↓

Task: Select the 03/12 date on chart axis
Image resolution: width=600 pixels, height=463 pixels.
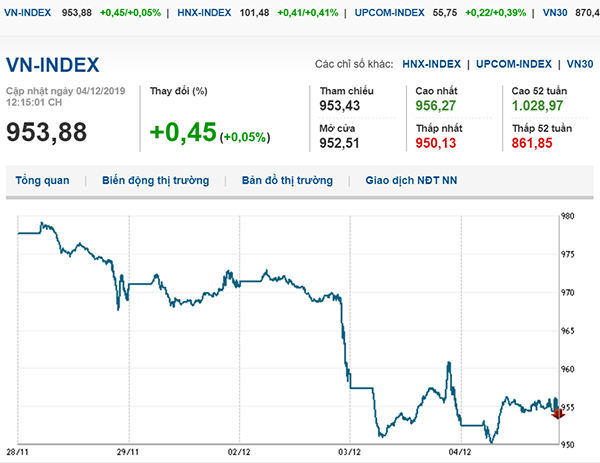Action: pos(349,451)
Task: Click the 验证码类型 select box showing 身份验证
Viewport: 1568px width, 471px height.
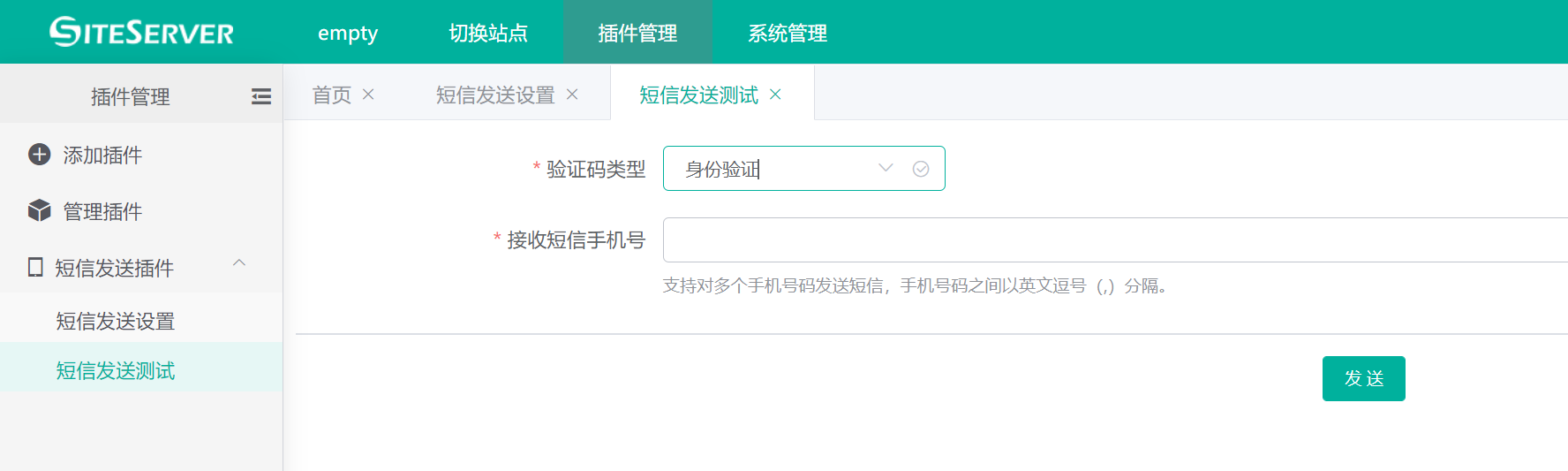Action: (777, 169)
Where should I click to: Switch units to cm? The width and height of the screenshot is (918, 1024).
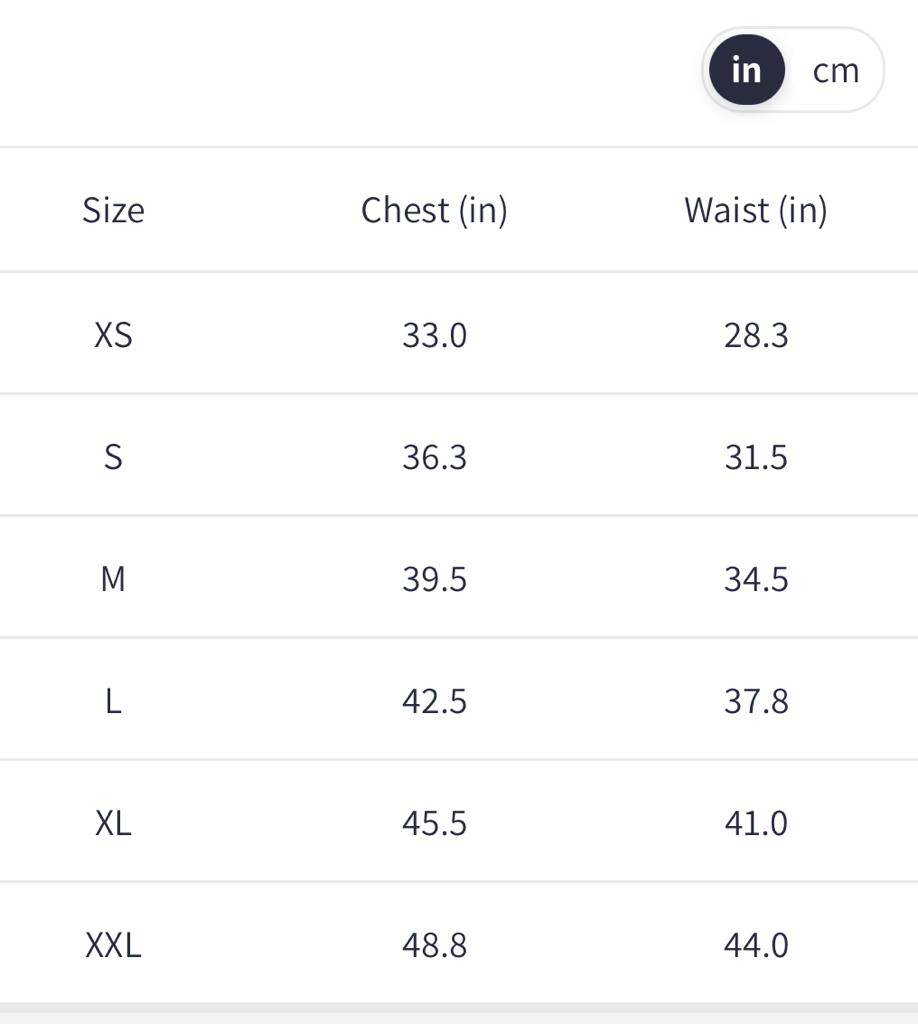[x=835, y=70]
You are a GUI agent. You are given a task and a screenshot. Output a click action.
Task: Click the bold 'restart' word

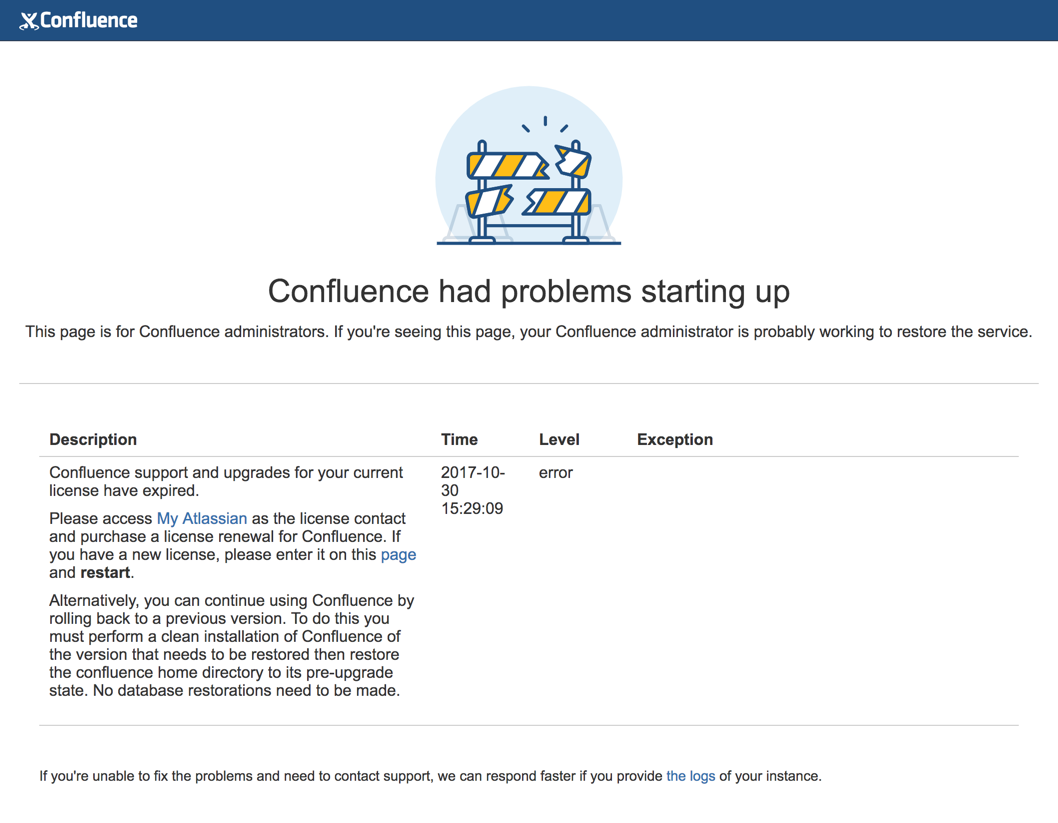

↑

== WHAT IS BEING ASKED ==
For this exercise, transcribe the entries verbatim and skip all pictures.

== EXERCISE ANSWER ==
Task: Select the 03/12 date on chart axis
Image resolution: width=600 pixels, height=463 pixels.
Action: pos(349,451)
Task: Click the 验证码类型 select box showing 身份验证
Viewport: 1568px width, 471px height.
Action: (777, 169)
Where should I click to: Switch units to cm? The width and height of the screenshot is (918, 1024).
[x=835, y=70]
You are a GUI agent. You are given a task and a screenshot. Output a click action.
Task: Click the bold 'restart' word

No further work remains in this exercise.